In re Leichtag

ORR, District Judge.

The sole question now before us is whether or not an honorably discharged soldier may ,be granted citizenship without proving one year’s residence in the state in which his application is filed.

The Act of June 29, 1906,, 34 St. at Large 596, commonly called the “Naturalization Law,” was intended to provide a uniform system for the naturalization of aliens. It, however, nowhere either expressly or by implication repealed section 2166 of the Revised Statutes (U. S, Compiled Statutes 1901, p. 1331). This is the view taken in the cases hereinafter referred to.

Section 2166 of the Revised Statutes is as follows;

“Any alien, of the age of twenty-one years and upward, who has enlisted, or may enlist, in the armies of the United States, either the regular or the volunteer forces, and has been, or may be hereafter, honorably discharged, shall be admitted to become a citizen of the United States, upon his petition, without any previous declaration of his intention to become such; and he shall not be required to prove more than one year’s residence within the United States previous to his application to become such citizen; and the court admitting such alien shall, in addition to such proof of residence and good moral character, as now provided by law, be satisfied by competent proof of such person’s having been honorably discharged from the service of the United States.”

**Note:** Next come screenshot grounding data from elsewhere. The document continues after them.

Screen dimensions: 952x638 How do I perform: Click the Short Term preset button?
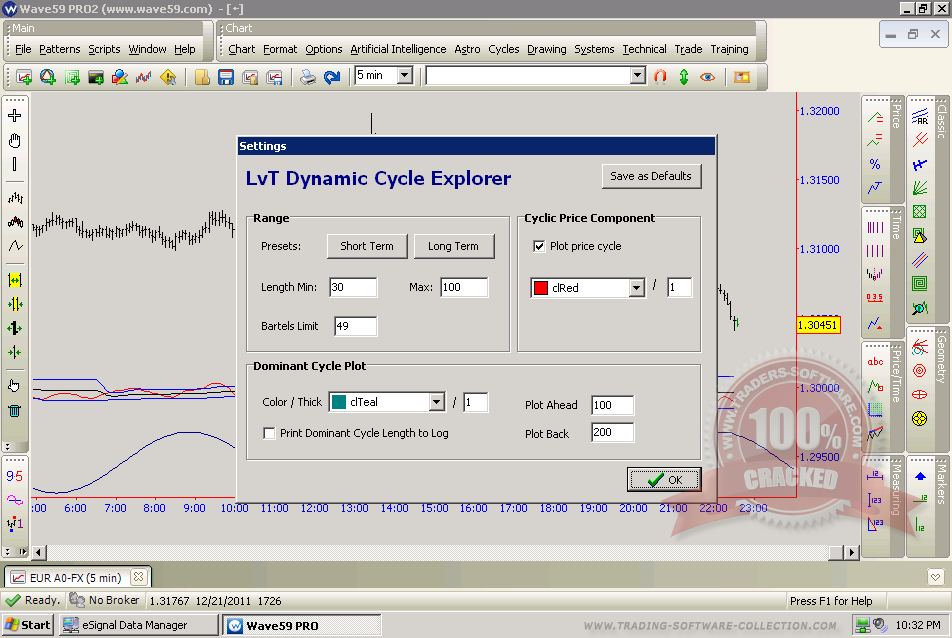[x=367, y=246]
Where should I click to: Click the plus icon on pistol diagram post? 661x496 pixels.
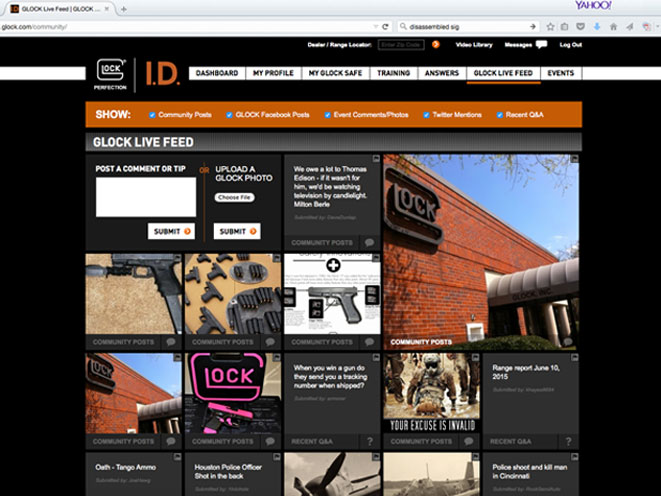pyautogui.click(x=332, y=266)
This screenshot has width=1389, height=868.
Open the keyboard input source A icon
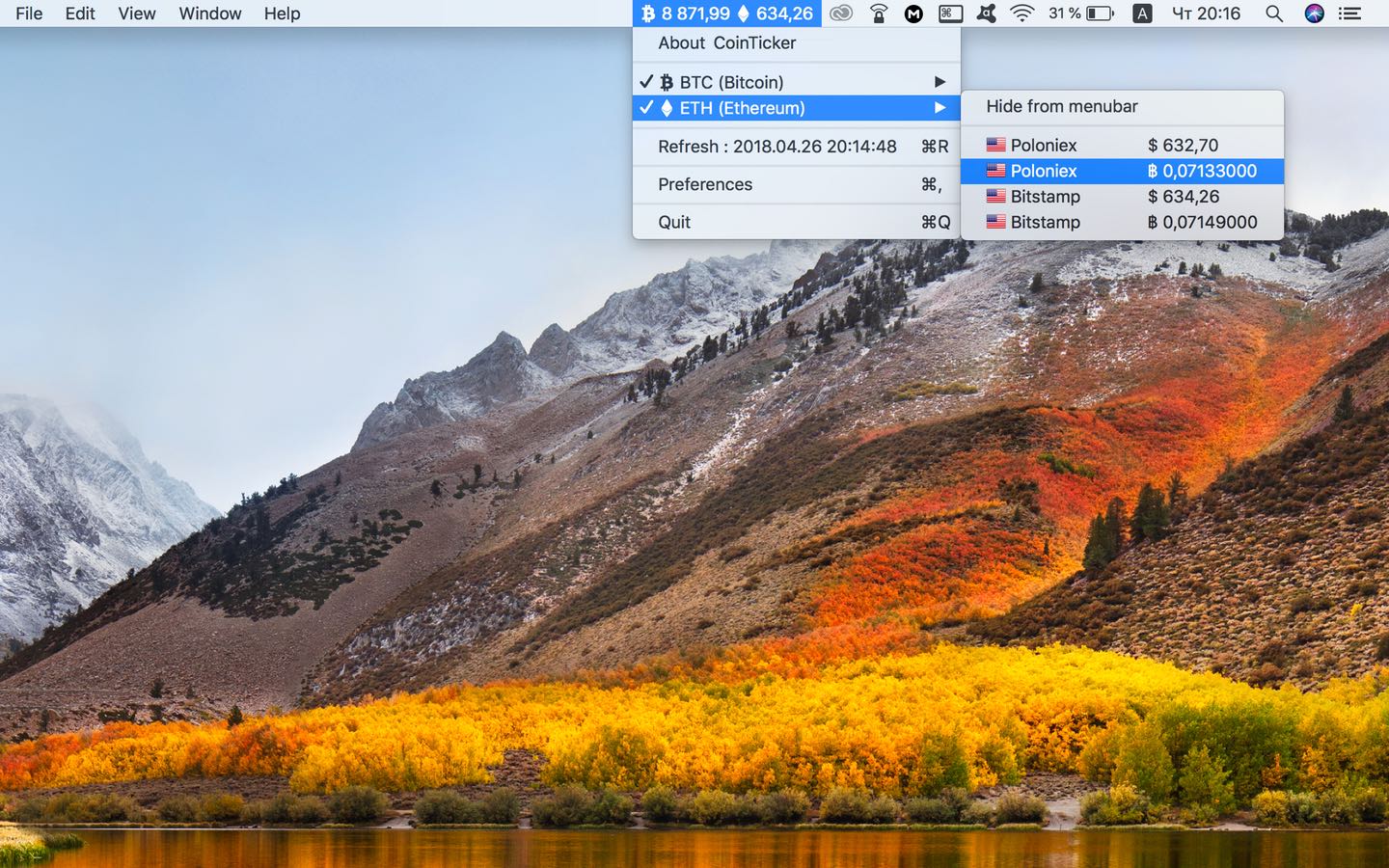(x=1142, y=14)
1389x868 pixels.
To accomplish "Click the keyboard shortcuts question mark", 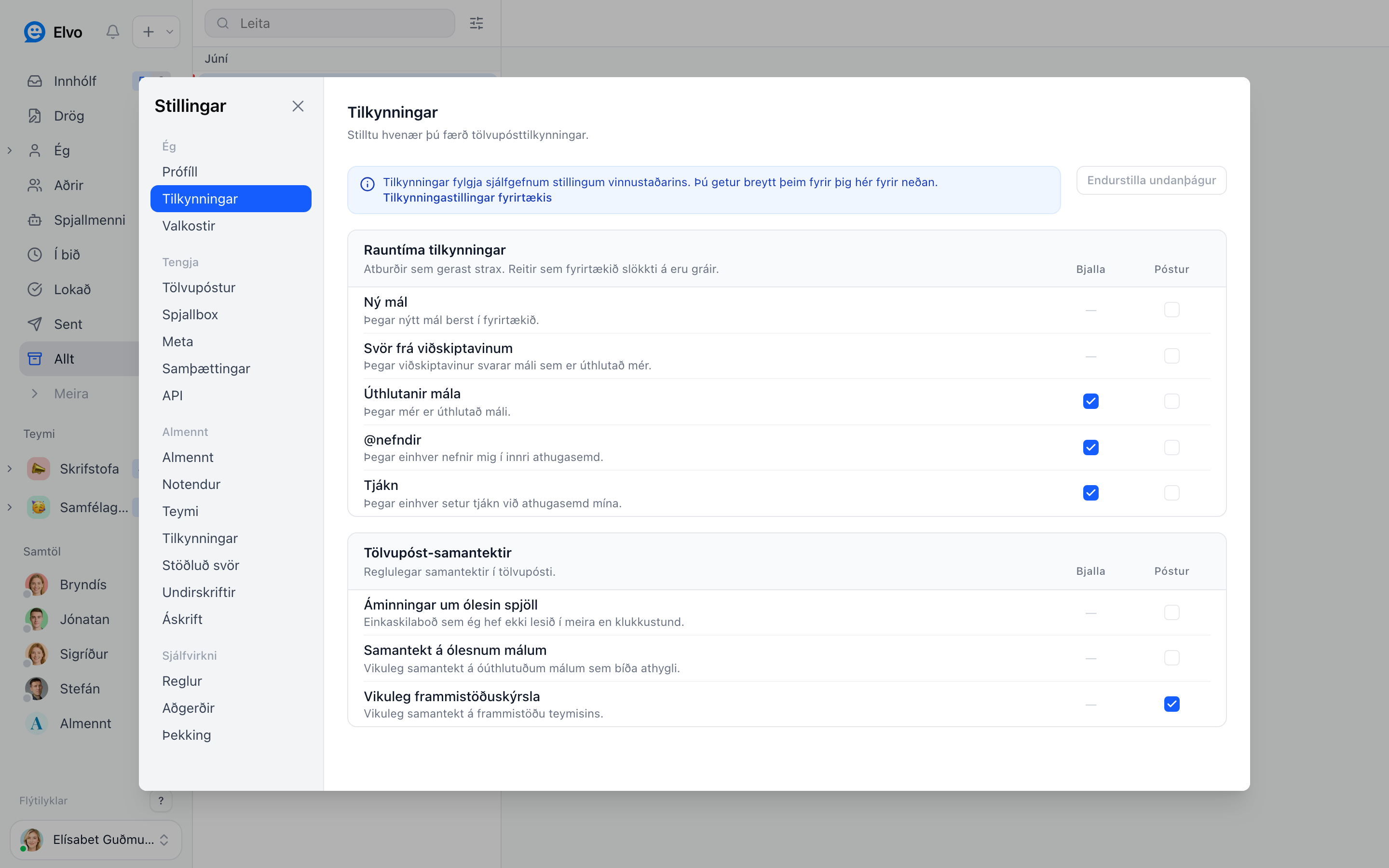I will [x=161, y=800].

*682It will be noticed that there is no requirement in said section that» the applicant shall have resided' longer in the United States than one year, and that there is no provision for residence of any length of time within the state in which his application shall be made.

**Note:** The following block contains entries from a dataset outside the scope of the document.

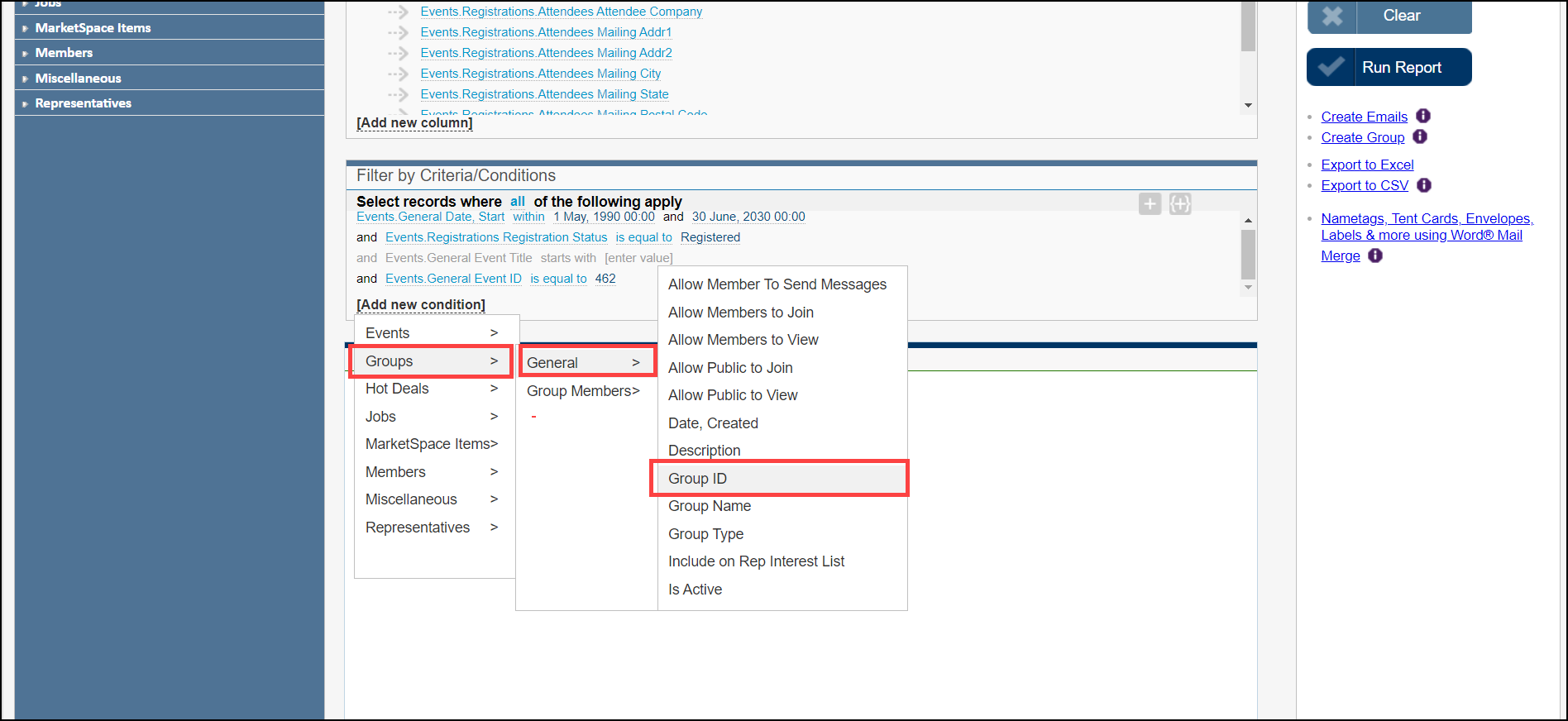1568x721 pixels.
Task: Click the Export to Excel link
Action: coord(1367,165)
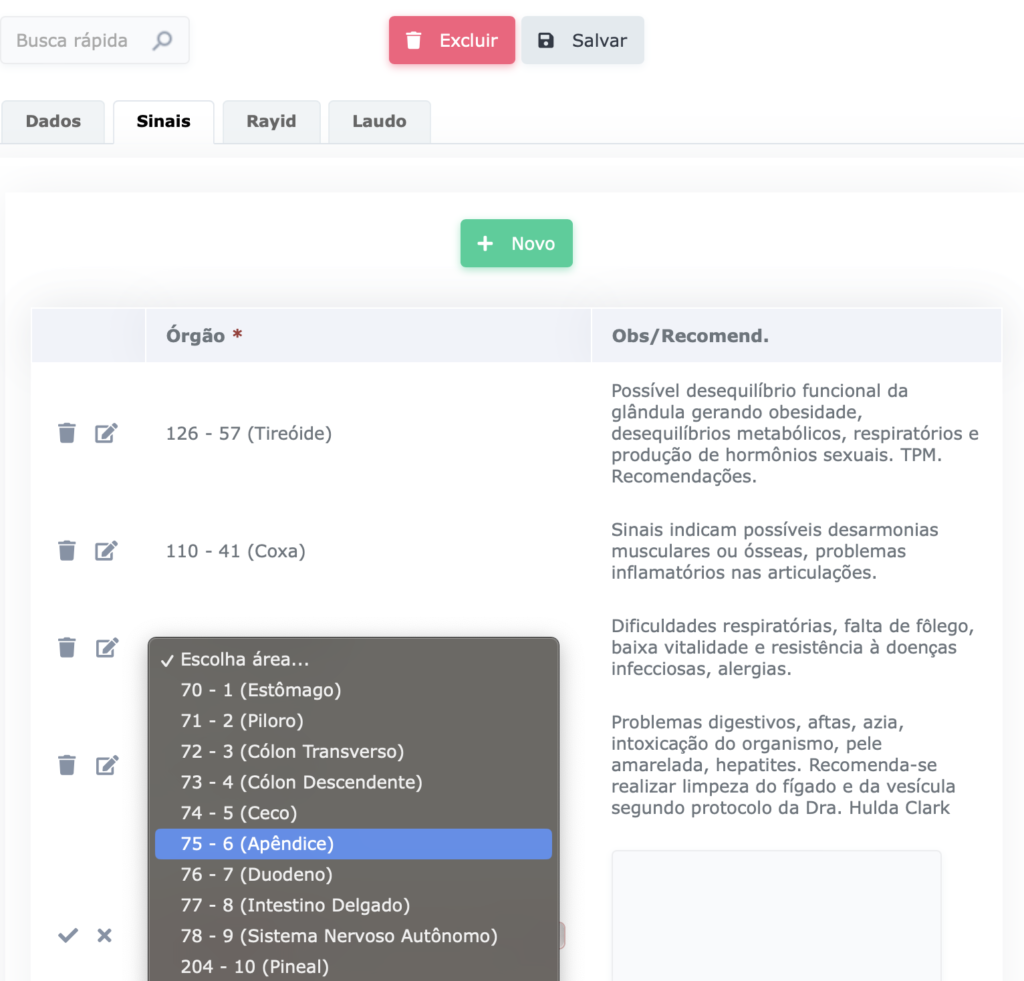Delete the Coxa row with trash icon
The height and width of the screenshot is (981, 1024).
(67, 550)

The Naturalization Law, in the second paragraph of section 4, provides, among other things, for affidavits of at least two credible witnesses, who are citizens of the United States, who shall state in their affidavits that they have personally known the applicant to be a resident of the United States for a period of at least five years continuously, and of the state, territory, or district in which the application is made for a period of at least one year immediately preceding the date o.f the filing of his petition. In the fourth paragraph of section 4 it is provided, among other things, that it shall be made to appear to the satisfaction of the court that the applicant “has resided continuously within the United States five years at least, and within the state or territory, where such court is at the time held one year at least.”

The question now before us has been ruled by the District Court for the District of Oregon. In re MacNabb, 175 Fed. 511. That court by Judge Wolverton held that the Naturalization Law, in so far as it provided for proof of residence as therein required, is inapplicable to the petition of an honorably discharged soldier applying under section 2166 of the Revised Statutes on proof of one year’s residence within the United States.

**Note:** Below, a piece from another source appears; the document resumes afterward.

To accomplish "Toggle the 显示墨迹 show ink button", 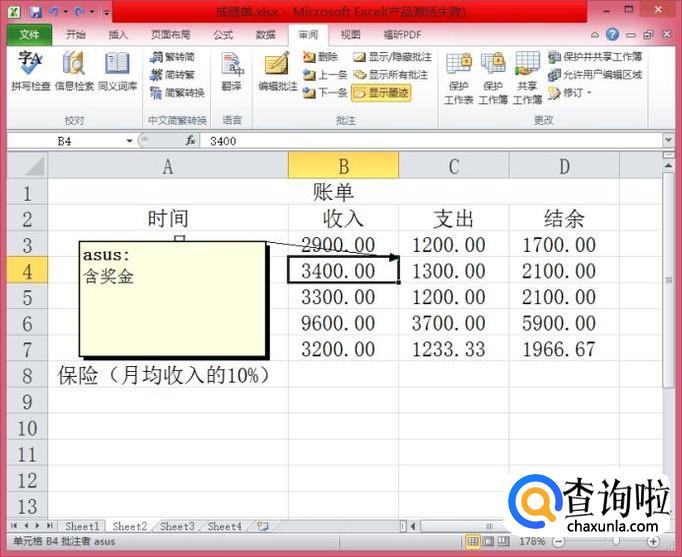I will pos(381,92).
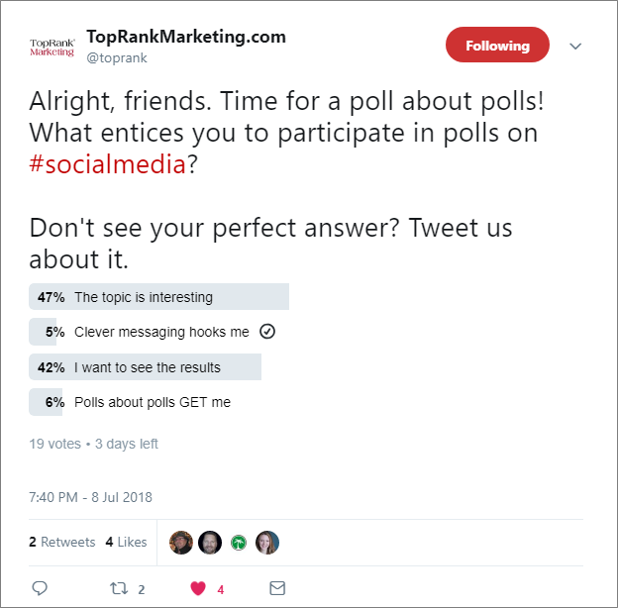
Task: Click the first liker's avatar
Action: tap(181, 542)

In Re Loftus, 165 Fed. 1002, the Circuit Court for the Southern District of New York by Judge Ward had before it the case of an honorably discharged soldier who appeared with only one witness. Notwithstanding the provisions in the act of 1906 that two witnesses should appear, Judge Ward admitted the applicant in the case before him because of the provision in section 2166 for proof “as now provided by law.” The provision at the time of the adoption of section 2166 did not embrace the number of witnesses that should be produced. In other words, he gives effect to the word “now” in section 2166. We agree with his language as follows:

“Although the general act of 1906 expressly repealed various provisions of existing law, it made no mention of section 2166, which specially regulated the admission of honorably discharged soldiers. Congress must have intended that the admission of this class of aliens should continue to be regulated by section 2166. I do not think the two acts irreconcilable, and both should be given effect as far as possible. Congress probably regarded honorably discharged soldiers as a special class, as to whom precautions generally necessary were not required. This would be natural as to applicants who had actually been in the service of the United States and as to whose good character the officers of the United States had certified.”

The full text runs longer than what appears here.